Here, we show how to get composition scores from the expression data:

In [3]:
# load the data
balf_corrected = sc.read_h5ad(out_path + 'batch_corrected_balf_covid.h5ad')
log1p = balf_corrected.raw.to_adata()

In [9]:
# # subset for quicker running as an example
# np.random.seed(seed)
# sub = np.random.choice(range(log1p.n_obs), size=3000, replace=False)
# log1p = log1p[sub,]

# format the manifold information
manifold = pd.DataFrame(log1p.obsm['X_pca'])
manifold.index = log1p.obs_names

In [10]:
# preview the metadata
log1p.obs[['Sample_ID', 'Context', 'cell_type']].head()

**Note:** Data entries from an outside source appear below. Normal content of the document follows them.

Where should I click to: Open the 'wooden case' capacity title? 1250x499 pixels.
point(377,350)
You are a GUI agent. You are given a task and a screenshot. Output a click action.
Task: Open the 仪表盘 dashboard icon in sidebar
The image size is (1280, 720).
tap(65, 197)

Unnamed: 0,Sample_ID,Context,cell_type
AAACCTGAGGAATCGC-1,C148,Severe_Covid,Macrophages
AAACCTGTCCAGAAGG-1,C148,Severe_Covid,Macrophages
AAACCTGTCCAGTAGT-1,C148,Severe_Covid,Macrophages
AAACCTGTCTGGGCCA-1,C148,Severe_Covid,Macrophages
AAACGGGCACGAGGTA-1,C148,Severe_Covid,T


This tutorial was written to analyze multiple samples/contexts to incorporate into Tensor-cell2cell. If you want to score for just one sample/context, you can use the same code. Set a metadata context column with a single context label. 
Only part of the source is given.